- **JOB**
Starting at the line that contains "The width and" and running through the end of the rows, replace "screenshot" with "image". Change nothing else, and leave the pictures out of your answer.

- **DATASET RECORDS**
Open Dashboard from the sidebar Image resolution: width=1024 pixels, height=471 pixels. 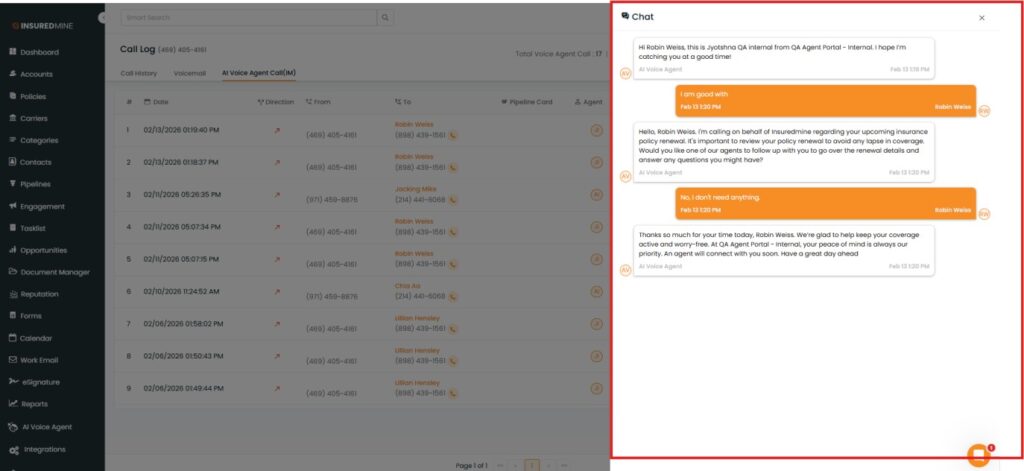point(39,52)
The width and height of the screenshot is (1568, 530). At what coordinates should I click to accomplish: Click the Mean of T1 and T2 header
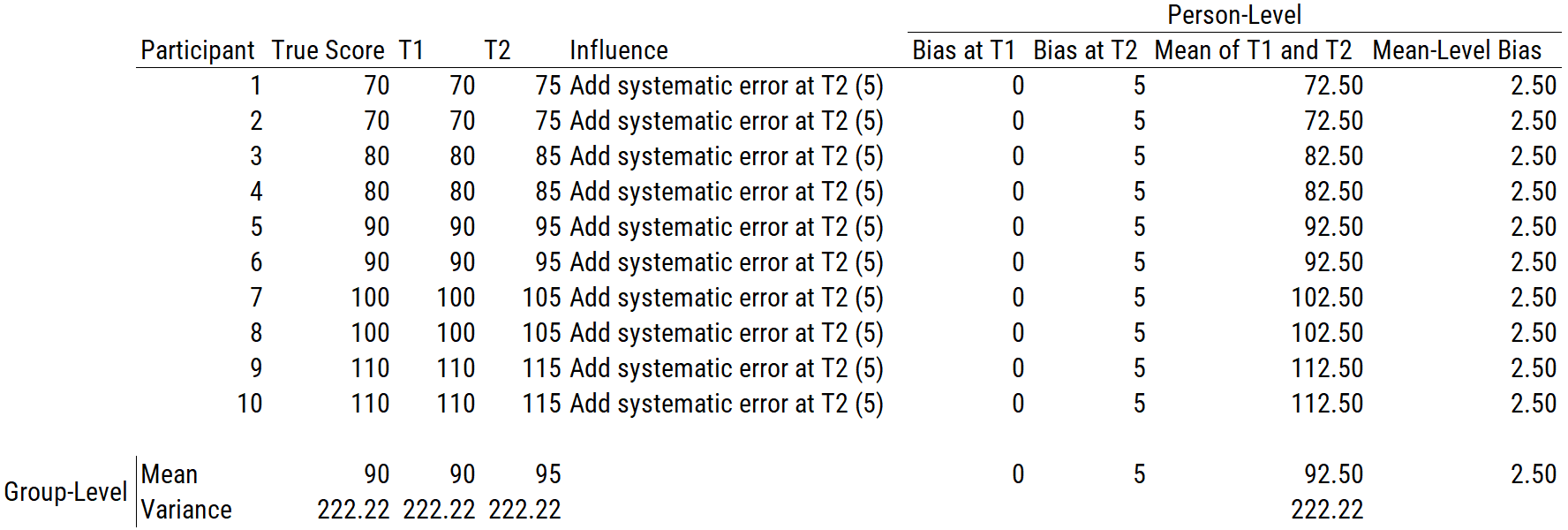tap(1253, 50)
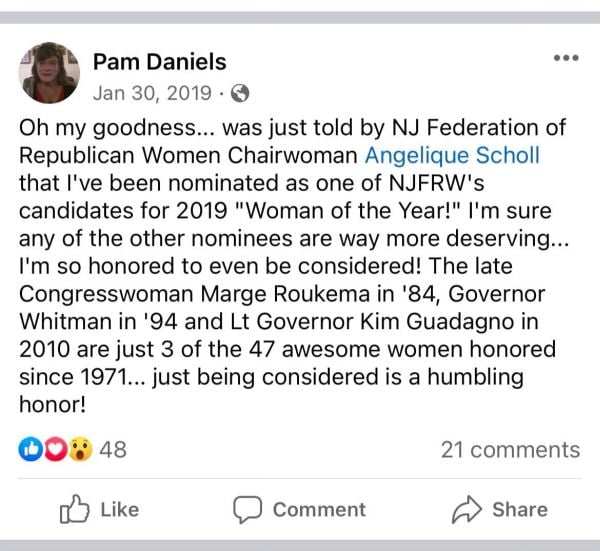Open the three-dot post options menu

pos(566,59)
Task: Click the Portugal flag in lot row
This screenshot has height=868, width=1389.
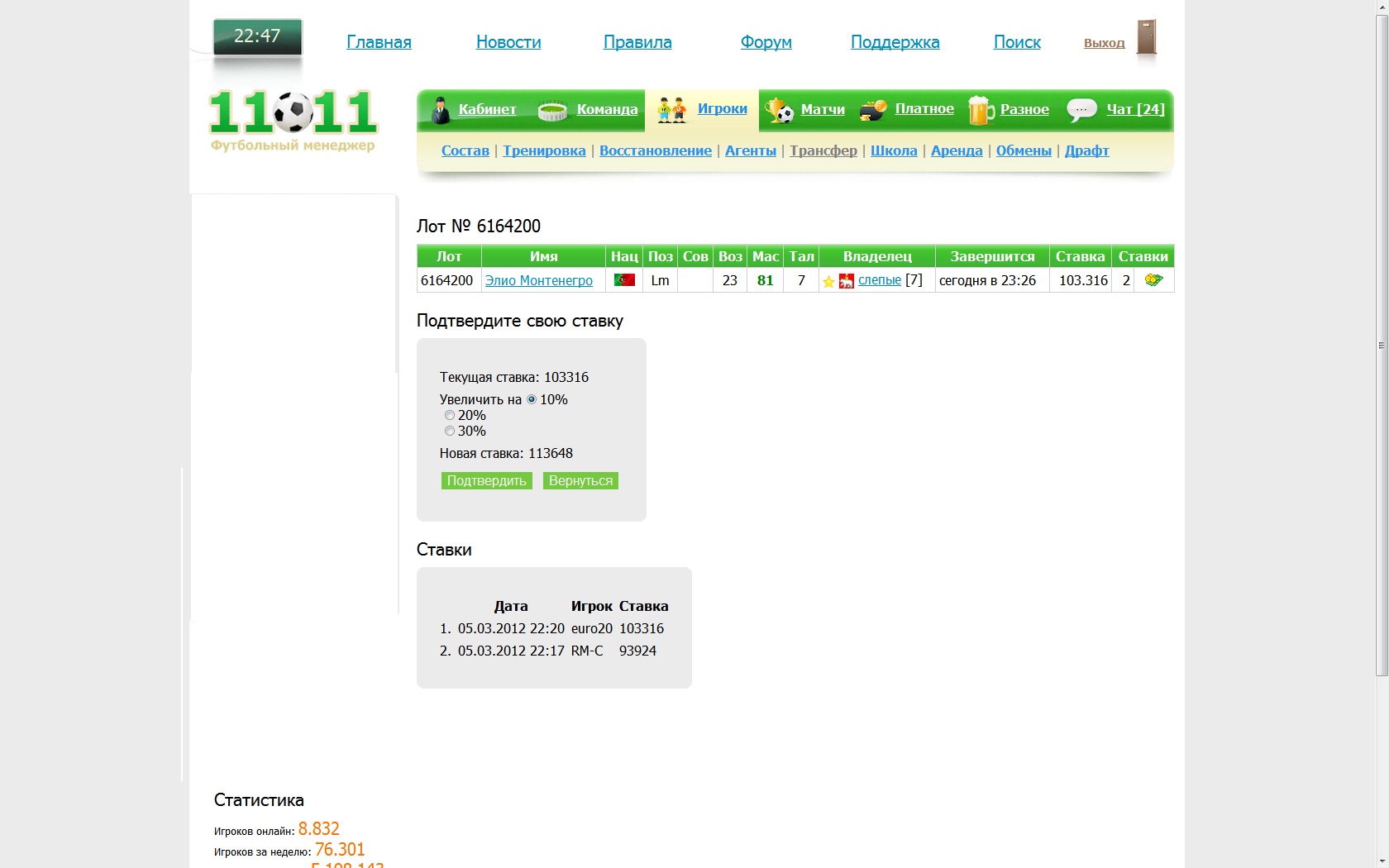Action: point(624,280)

- **THE COMPLETED TASK**
The width and height of the image is (1568, 530). At what coordinates should I click to accomplish: Click the Mean of T1 and T2 header
tap(1253, 50)
Open the three-dot post options menu

pos(566,59)
Task: Click the Portugal flag in lot row
This image has height=868, width=1389.
Action: point(624,280)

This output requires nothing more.